ArchiveBot
ArchiveBot copied to clipboard
Rare crash triggered by an invalid ignore pattern: UnboundLocalError: local variable 'compiledPattern' referenced before assignment
Job 2mt13kxolzln2i6awfxyprnud crashed with this traceback:
Pattern ^https?://www\.pinterest.\com/.*\.js$ is invalid (error: bad escape \c at position 25).

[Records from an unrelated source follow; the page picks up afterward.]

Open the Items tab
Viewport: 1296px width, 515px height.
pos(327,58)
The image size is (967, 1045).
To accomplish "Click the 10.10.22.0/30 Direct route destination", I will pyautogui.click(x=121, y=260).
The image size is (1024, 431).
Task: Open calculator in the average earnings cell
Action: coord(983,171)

Ignored.
ERROR Fatal exception.
Traceback (most recent call last):
File "/home/archivebot/.pyenv/versions/3.6.15/envs/archivebot-20241016/lib/python3.6/site-packages/wpull/application/app.py", line 157, in run
yield from pipeline.process()
File "/home/archivebot/.pyenv/versions/3.6.15/envs/archivebot-20241016/lib/python3.6/site-packages/wpull/pipeline/pipeline.py", line 194, in process
yield from self._process_one_worker()
File "/home/archivebot/.pyenv/versions/3.6.15/envs/archivebot-20241016/lib/python3.6/site-packages/wpull/pipeline/pipeline.py", line 215, in _process_one_worker
task.result()
File "/home/archivebot/.pyenv/versions/3.6.15/envs/archivebot-20241016/lib/python3.6/site-packages/wpull/pipeline/pipeline.py", line 119, in process
item = yield from self.process_one(_worker_id=worker_id)
File "/home/archivebot/.pyenv/versions/3.6.15/envs/archivebot-20241016/lib/python3.6/site-packages/wpull/pipeline/pipeline.py", line 103, in process_one
yield from task.process(item)
File "/home/archivebot/.pyenv/versions/3.6.15/envs/archivebot-20241016/lib/python3.6/site-packages/wpull/application/tasks/download.py", line 492, in process
yield from session.app_session.factory['Processor'].process(session)
File "/home/archivebot/.pyenv/versions/3.6.15/envs/archivebot-20241016/lib/python3.6/site-packages/wpull/processor/delegate.py", line 29, in process
return (yield from processor.process(item_session))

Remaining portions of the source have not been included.